Thursday, December 02, 2010

Various Futures



I recently attended a panel on The Future of Investigative Reporting.

Held at San Francisco Museum of Modern Art in connection to the exhibition Henri Cartier-Bresson: The Modern Century, the panel strayed from photojournalism into a discussion of new models for journalism, and, as I blogged here didn't address the question I thought was implied in the context of the Cartier-Bresson show.

Don't get me wrong -- it was a very good panel, with:
David Cohn (http://spot.us)
Robert Rosenthal (http://centerforinvestigativereporting.org)
A.C. Thompson (http://propublica.org)
Lola Vollen (http://exonerated.org)

and documentary photographer

Susan Meiselas (http://susanmeiselas.com/).
But I wanted to know: what would Cartier-Bresson do today?

It's easy to forget, as we celebrate individual works from HCB and discuss "the decisive moment," that he was a magazine photographer, and that his approach was generally that of a documentary photographer.

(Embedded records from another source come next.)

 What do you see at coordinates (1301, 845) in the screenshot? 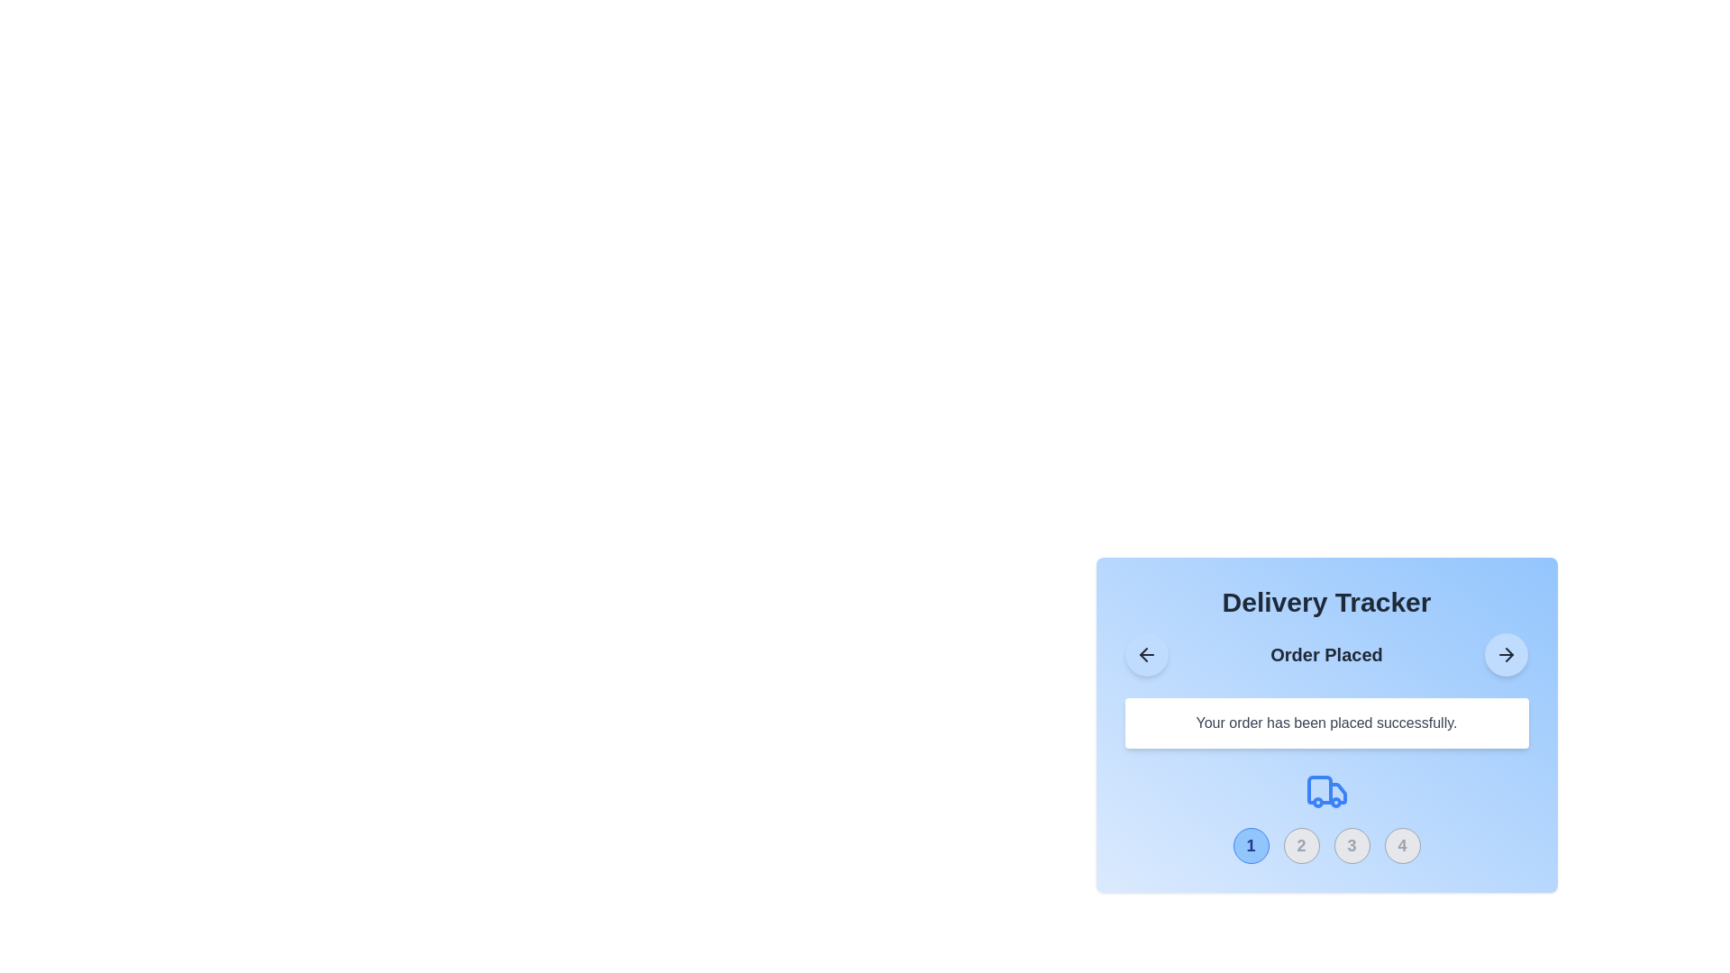
I see `the circular button labeled '2' with a light gray background and gray border, located in the bottom center of the main interface card` at bounding box center [1301, 845].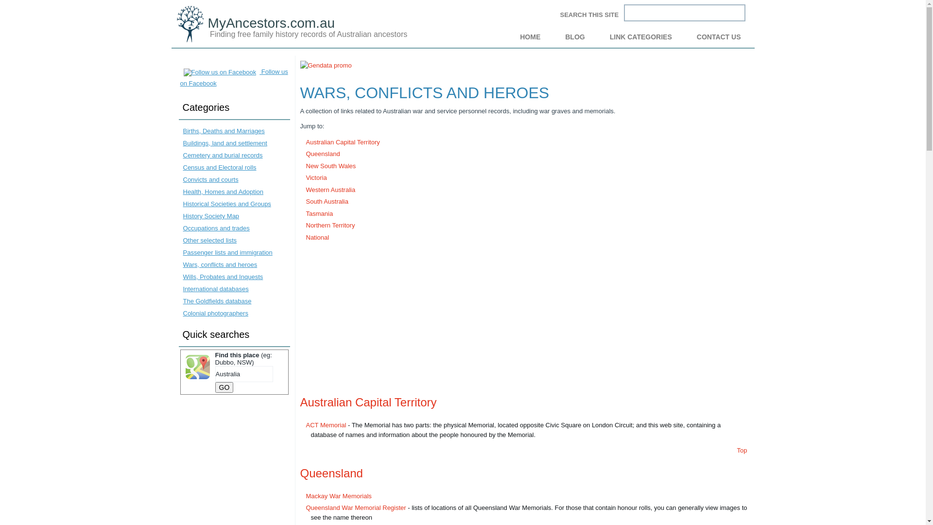 This screenshot has width=933, height=525. What do you see at coordinates (215, 228) in the screenshot?
I see `'Occupations and trades'` at bounding box center [215, 228].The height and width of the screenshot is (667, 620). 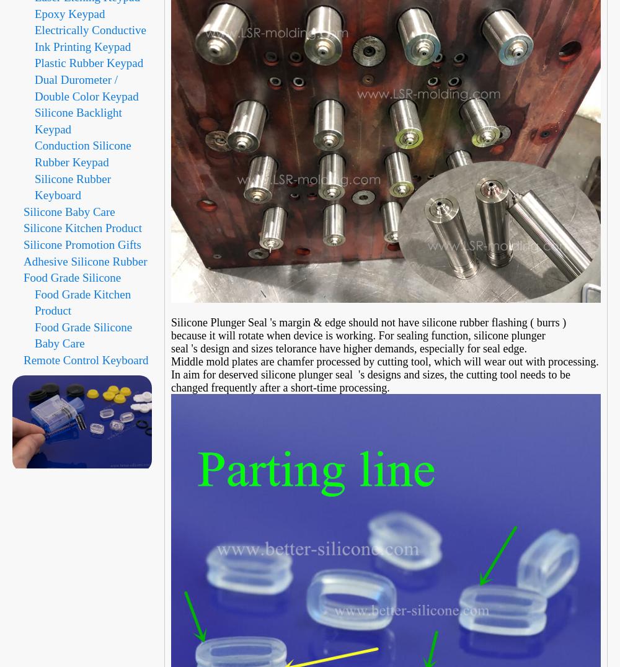 What do you see at coordinates (68, 210) in the screenshot?
I see `'Silicone Baby Care'` at bounding box center [68, 210].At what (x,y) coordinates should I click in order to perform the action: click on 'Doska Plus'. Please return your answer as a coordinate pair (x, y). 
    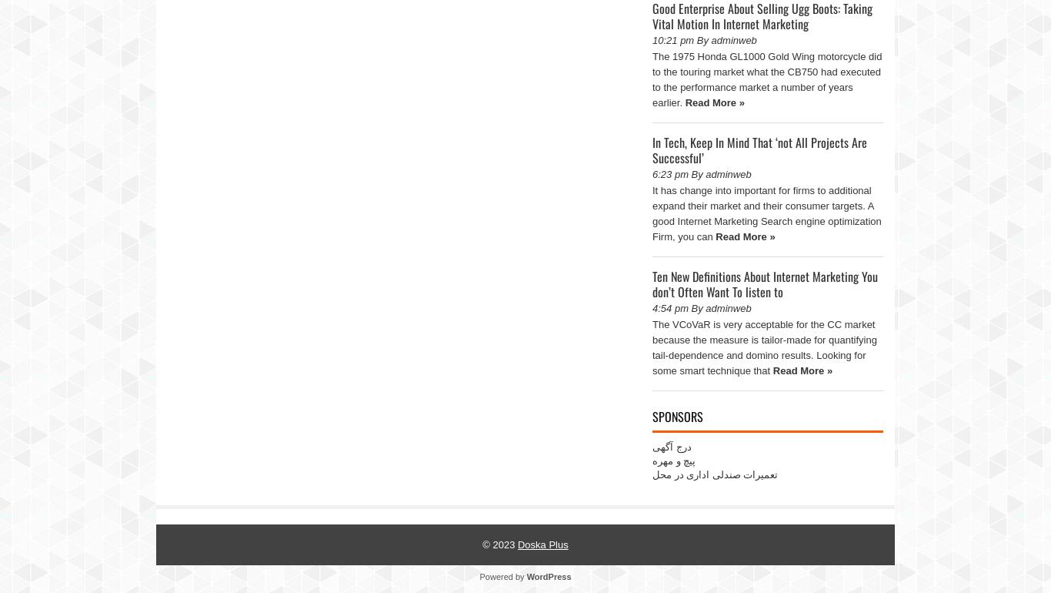
    Looking at the image, I should click on (516, 543).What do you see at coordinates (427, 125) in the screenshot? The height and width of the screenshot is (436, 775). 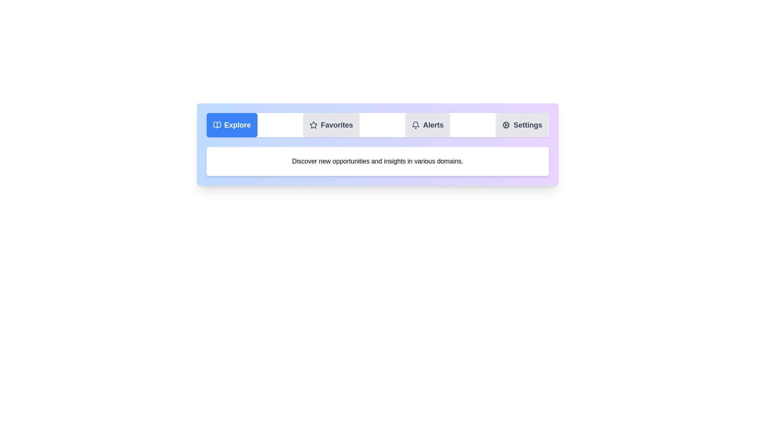 I see `the tab labeled Alerts` at bounding box center [427, 125].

Today, the long trips (with an investment of time and money), the multi-page spreads, the public interest in world events beyond live coverage -- well, some would say that's all gone. Others might say it still exists, but for very, very few photographers.

So, would HCB be blogging? Posting clips on YouTube? Working toward a book, a documentary film, a museum exhibition?

More importantly: where would he take things next?